## DOCUMENT SEGMENT

# # # # # # #

Friday, January 27, 2017

A serendipitous friendship

kw: book reviews, nonfiction, memoirs, friendships, food, cooking

Isabel Vincent was nearing the end of a toxic marriage. Her friend Valerie had just lost her mother and was worried about her father Edward, a 90-year-old. She asked Isabel to "look in on him". Over the next few years, a friendship blossomed, and Ms Vincent's book Dinner With Edward: A Story of an Unexpected Friendship, is an intimate peek into it.

Just a touch of a spoiler: Though at the end of the book Edward is still living, at age 94 he is getting frail and has just hosted what he calls "the last supper". The eighteen chapters of the book focus on eighteen meals, most of which Edward cooked for Isabel or for her and a few others. Edward is an extraordinary man. Like many self-taught polymaths, he had a few careers, not just the usual one or two. Along the way he learned to cook very, very well.

# # # # # # #

## TASK A
Do the following statements agree with the review of Dinner With Edward? For each, answer yes or no and quote the exact words from the review that settle it. (i) Edward was 90 years old when Valerie worried about him. (ii) The book has twenty chapters. (iii) Edward has died by the end of the book.
## TASK B
Pick up the review of Dinner With Edward right after its last sentence and keep writing it.

## DATASET CONTENT
# # # # # # #

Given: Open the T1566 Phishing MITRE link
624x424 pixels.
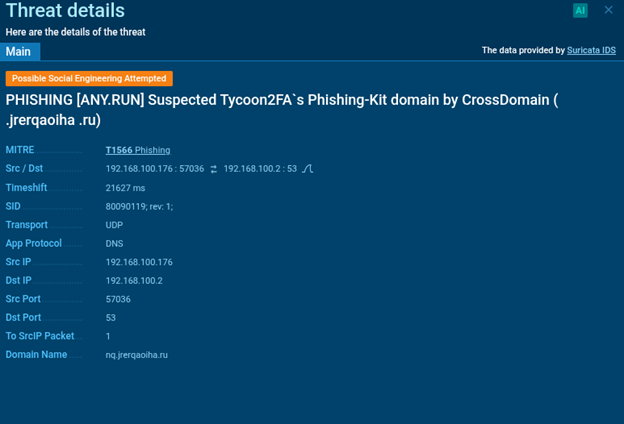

# # # # # # #

## WRITTEN RESPONSE A
(i) Yes: "worried about her father Edward, a 90-year-old."
(ii) No: "The eighteen chapters of the book focus on eighteen meals"
(iii) No: "Though at the end of the book Edward is still living"

## WRITTEN RESPONSE B
Isabel and Edward each had a huge need. He was suddenly adrift, having been widowed after 68 years with an extraordinary woman. She was "going under for the third time" as her marriage dissolved around her. She needed his perspective, along with the comfort of a warm and exceptionally delicious meal, about weekly. He needed a focus outside himself, a way to divert his grief into caring for another.

In the end, each felt the other had rescued them. Need I say this was not a romance? Except in the way that every deep friendship forges a bond nearly as strong as a happy romance. Most folks know the Bible verse, "It is better to give than to receive." Both Isabel and Edward felt they were receiving something precious. Neither could fathom the value of what they were giving. That is the best kind of gift, the best kind of friendship.